Unfortunately, the entire enterprise is marred by the Big Red Button, which renders all of the other aspects completely pointless. That wouldn't be the worst thing in the world if the things that happened in the story were unimportant, and I am willing to give the show the benefit of the doubt and assume that they may prove important later on. But because the script by Steve Thompson - who also wrote the little-loved (by everyone except me) "Curse of the Black Spot" - had things occur which seemed to move the characters along by getting things out in the open, then erased them from history, it felt as if the show was trying to have its cake and eat it, offering us something we might actually want, then giving it the chance to completely ignore it and start again next week. It's tough not to feel a little cheated by such a lazy trick.


Rating: 6/10


Miscellanea


- I always enjoy episodes which revolve around characters going inside The TARDIS, even if the interiors do look a little bit like they are used to stage LazerQuest games between shoots.

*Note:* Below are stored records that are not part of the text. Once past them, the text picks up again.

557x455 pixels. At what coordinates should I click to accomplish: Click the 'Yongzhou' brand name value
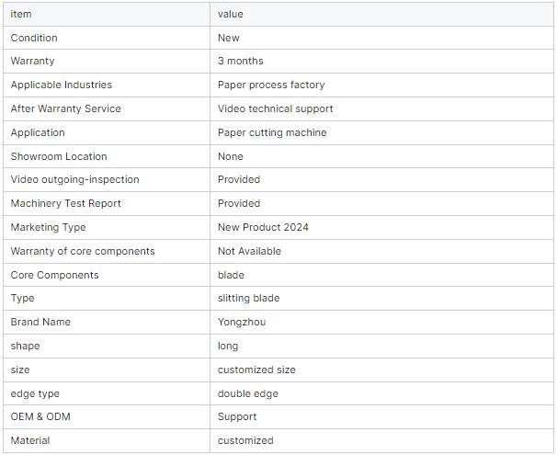(240, 323)
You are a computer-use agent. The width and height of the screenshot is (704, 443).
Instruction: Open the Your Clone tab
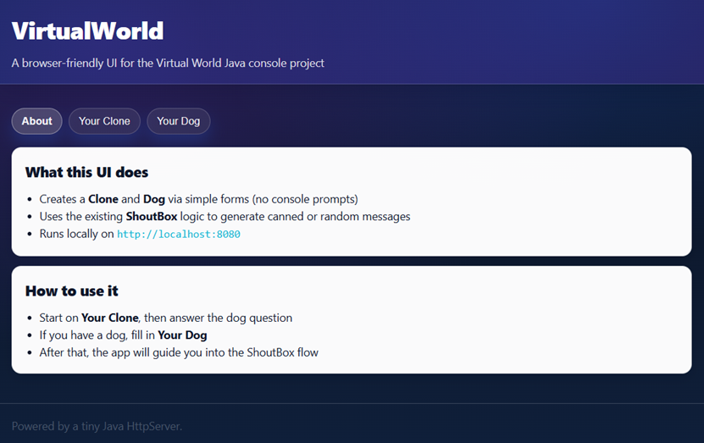(104, 121)
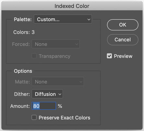Viewport: 144px width, 131px height.
Task: Click the Transparency label text
Action: (x=54, y=56)
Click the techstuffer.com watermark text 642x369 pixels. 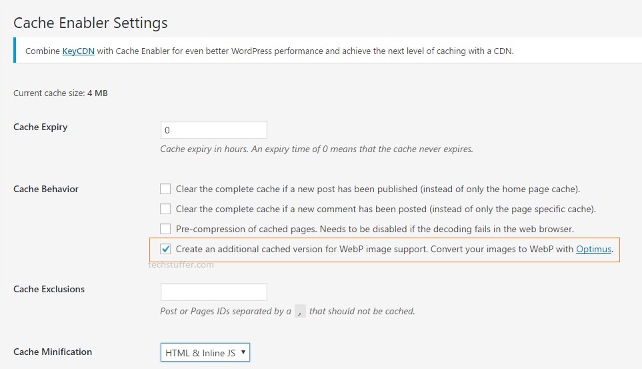tap(181, 265)
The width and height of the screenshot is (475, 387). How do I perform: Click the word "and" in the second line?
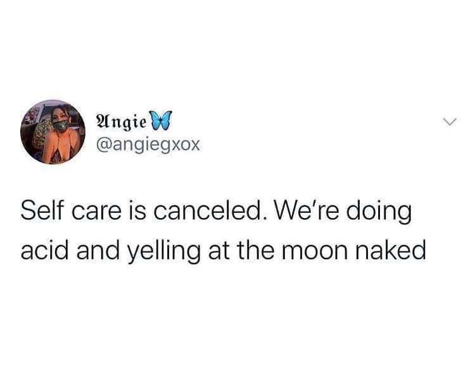click(x=98, y=250)
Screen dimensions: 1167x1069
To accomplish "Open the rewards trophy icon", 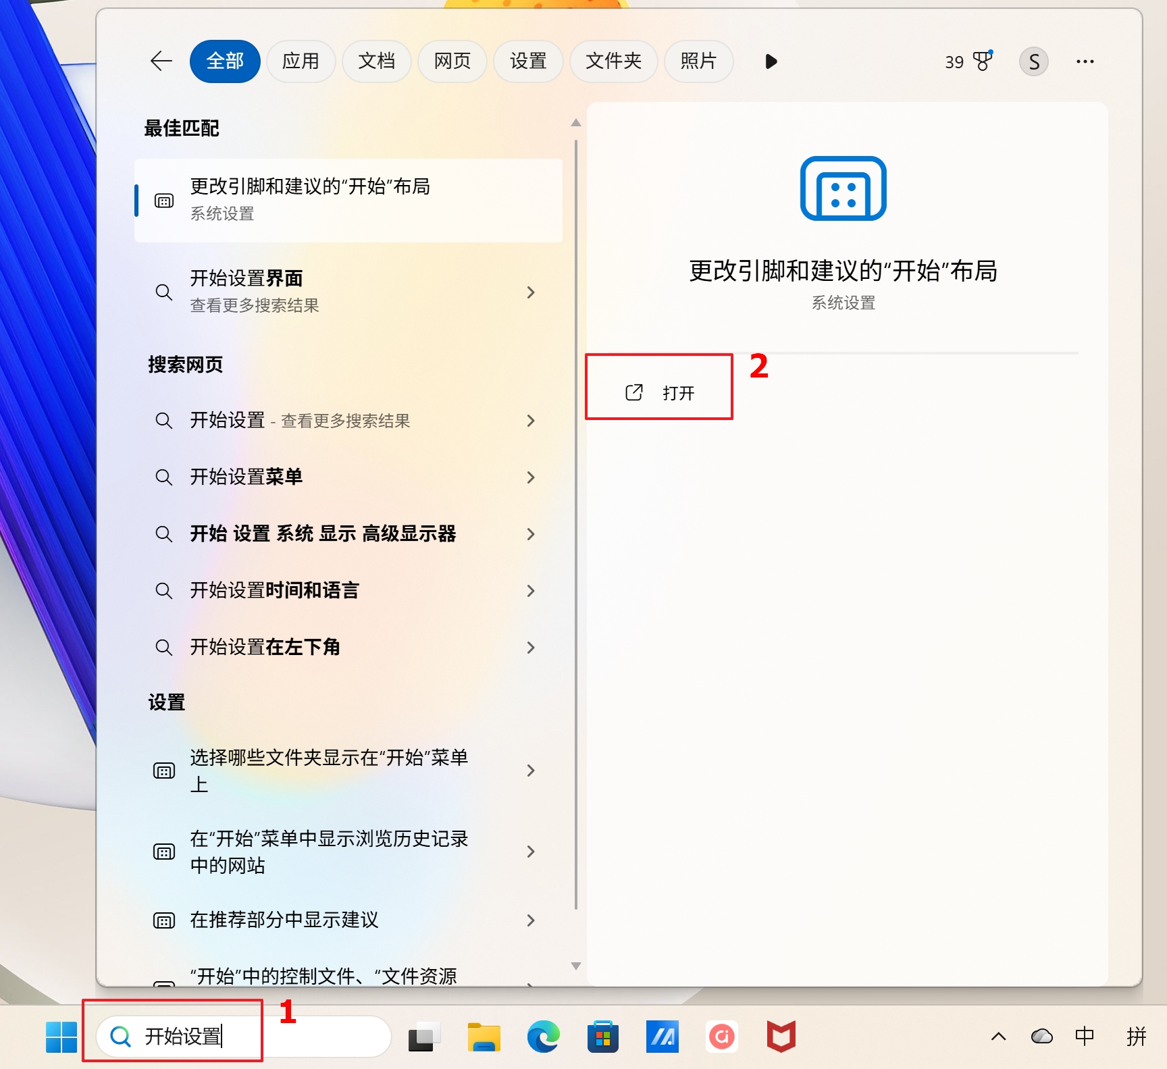I will [983, 61].
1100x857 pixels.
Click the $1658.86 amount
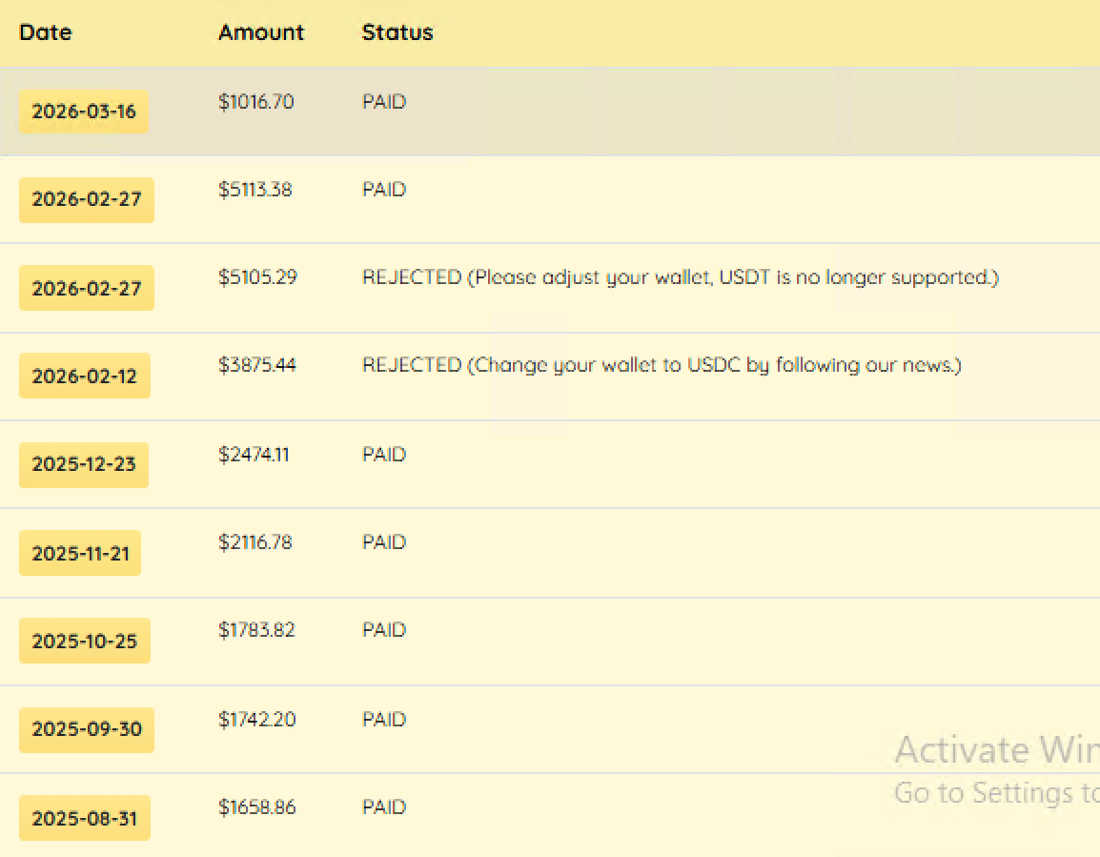coord(256,807)
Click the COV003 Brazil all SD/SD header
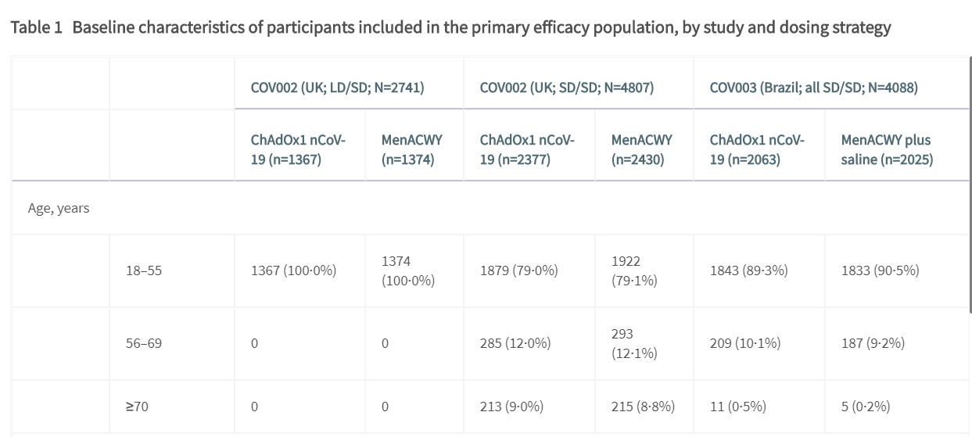Image resolution: width=972 pixels, height=437 pixels. coord(813,87)
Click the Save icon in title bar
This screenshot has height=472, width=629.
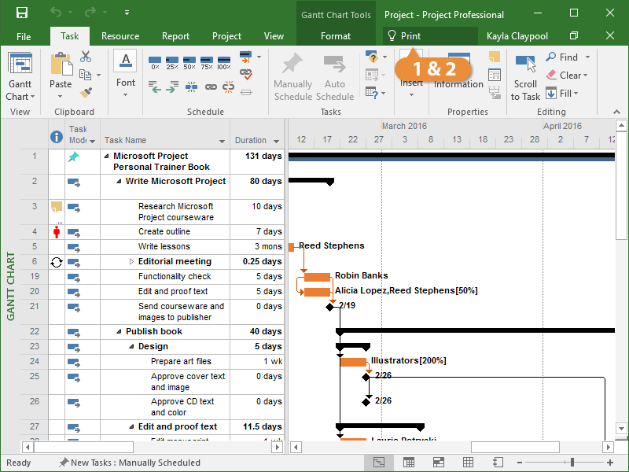click(21, 13)
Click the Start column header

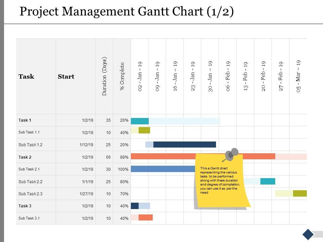(66, 77)
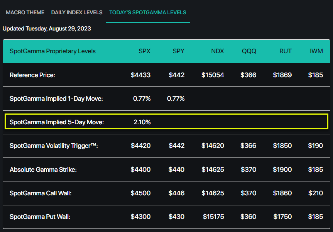Screen dimensions: 333x232
Task: Click the SPX column header
Action: pyautogui.click(x=144, y=51)
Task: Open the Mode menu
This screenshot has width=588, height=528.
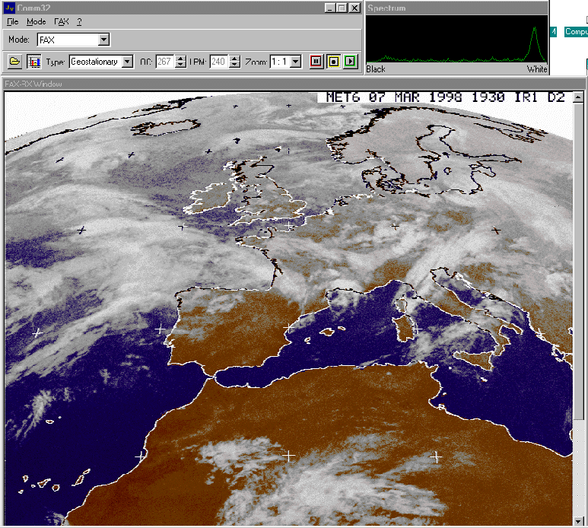Action: [x=36, y=22]
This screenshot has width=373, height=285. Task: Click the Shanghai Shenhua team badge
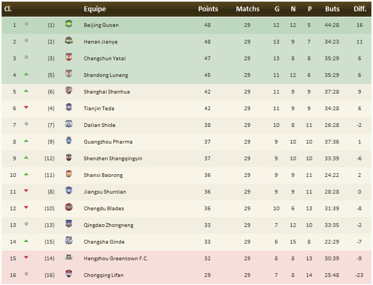68,91
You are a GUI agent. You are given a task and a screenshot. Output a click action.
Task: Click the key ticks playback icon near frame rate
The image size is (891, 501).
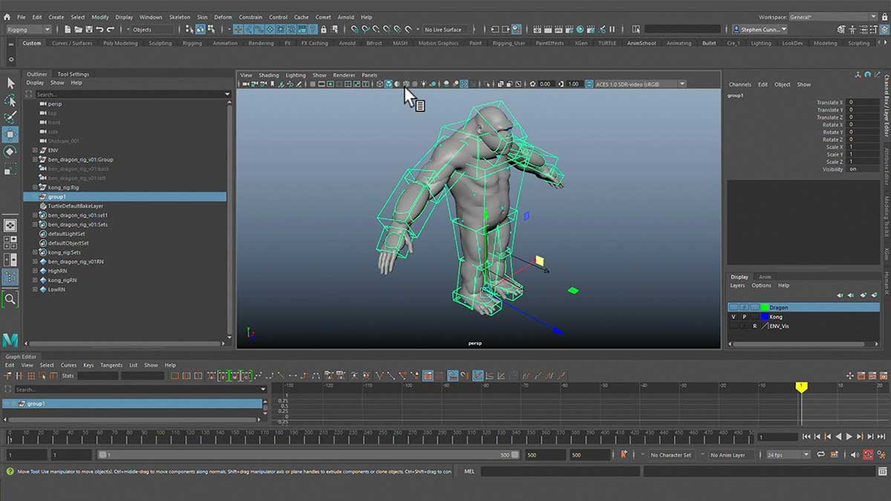coord(835,454)
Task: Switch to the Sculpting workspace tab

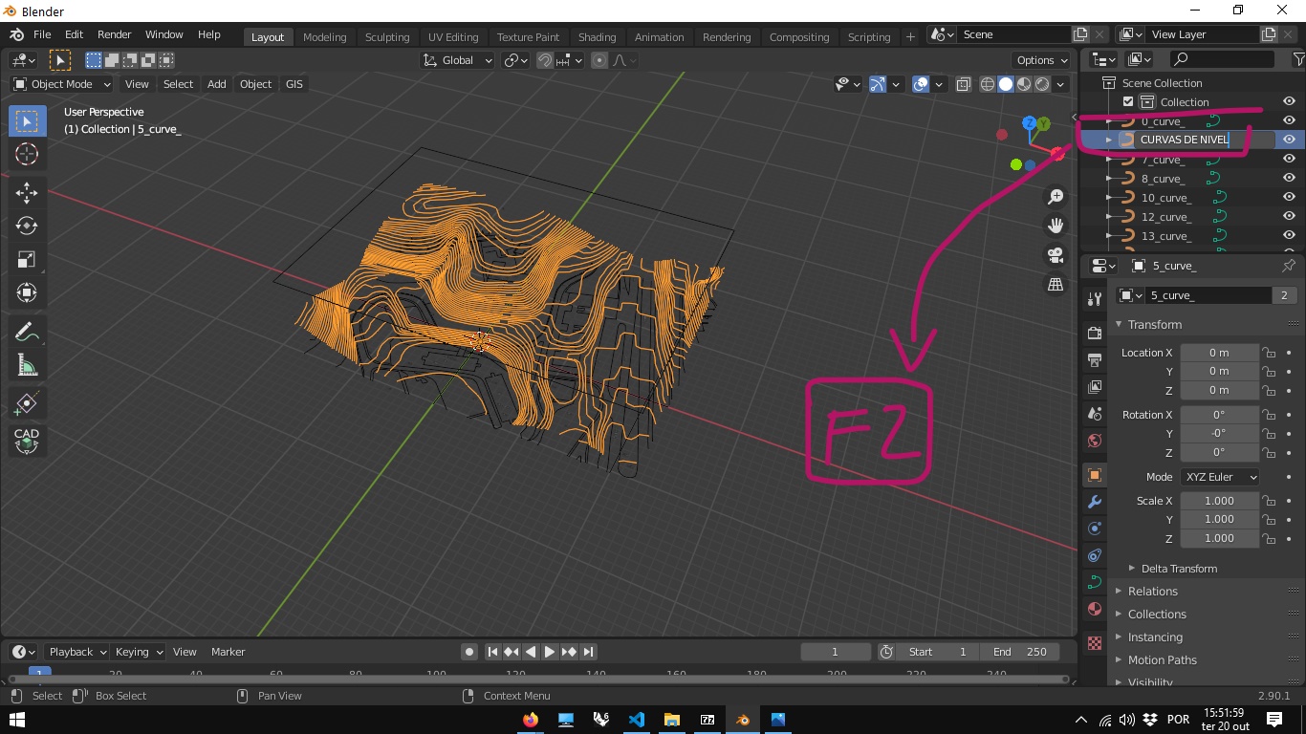Action: pyautogui.click(x=387, y=37)
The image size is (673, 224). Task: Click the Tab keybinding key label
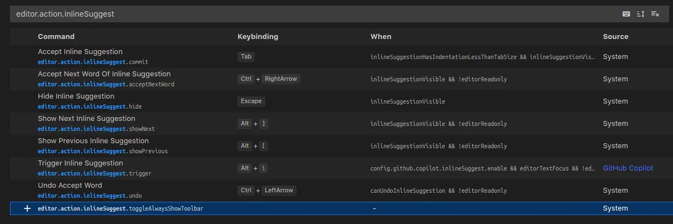pos(246,57)
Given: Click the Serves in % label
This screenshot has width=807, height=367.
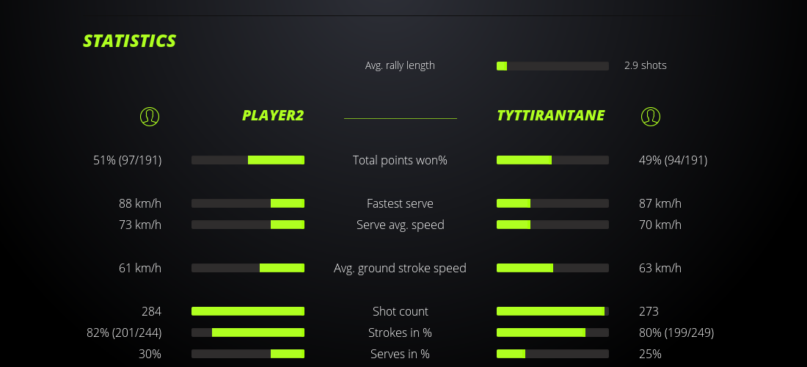Looking at the screenshot, I should pyautogui.click(x=400, y=354).
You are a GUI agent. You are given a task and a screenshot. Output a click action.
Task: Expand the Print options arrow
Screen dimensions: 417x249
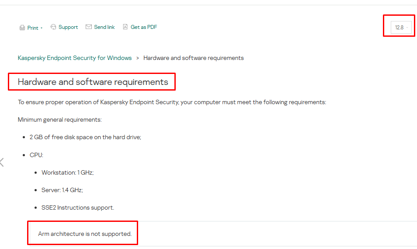[42, 28]
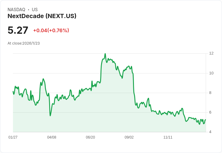
Task: Click the current price 5.27
Action: click(x=18, y=30)
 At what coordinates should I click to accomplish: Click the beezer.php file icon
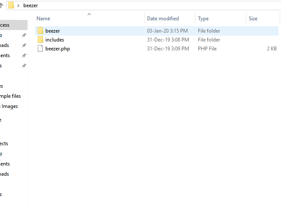click(x=40, y=49)
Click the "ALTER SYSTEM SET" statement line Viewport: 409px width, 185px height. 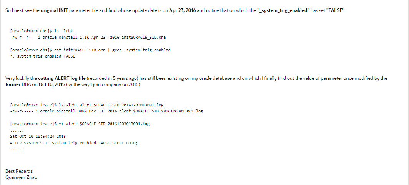pos(73,143)
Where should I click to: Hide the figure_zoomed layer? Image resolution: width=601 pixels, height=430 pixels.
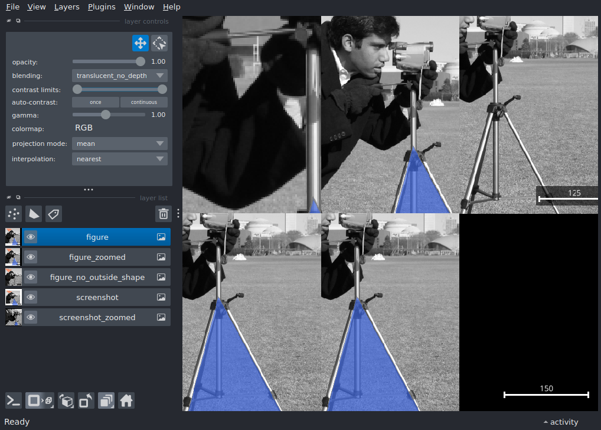(30, 257)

- The deterioration of The TARDIS was noted by seeing and hearing echoes of previous episodes, which was a nice little touch. It also seemed to fit in with the idea of this year being something of a celebration of the legacy of the show, though it was a lot more elegantly handled in that regard than, say, the nods and winks to James Bond's past in Skyfall.

- I haven't seen Ashley Walters on television for quite a few years, so I didn't realise it was him until the credits rolled. This is probably for the better, because I otherwise would have spent most of the episode trying to remember his verse on "21 Seconds" by So Solid Crew. To save you the time, here it is:

Asher D's never fading
Second in stay song till I'm bathin'
B - A to the D's never phasing
I wanna tell my enemies if we're racing
So Solid they're amazing
In few g's we're bound to be laced in
Addicted to this life that we're tasting
You blame me for the life you been wasting?
You hating, girl there's money to be making
Act a MC a never brakin'
Smoking mac g's like a Jamaican
So when you lookin' at me you start takin'
Creating


Truly, rap's loss is acting's modest gain.

- I'm always a bit wary about ogling the Companions on Doctor Who, but Jenna-Louise Coleman did look especially beautiful in this episode. Pre-disfiguring burns, obviously.

- Next week brings another Mark Gatiss-written episode, which means it will either be a lot of fun or a little drab. Considering that it looks like it is about people being turned into candy, I'm hoping for the former, if only because it seems to recall his very funny Lucifer Box novels.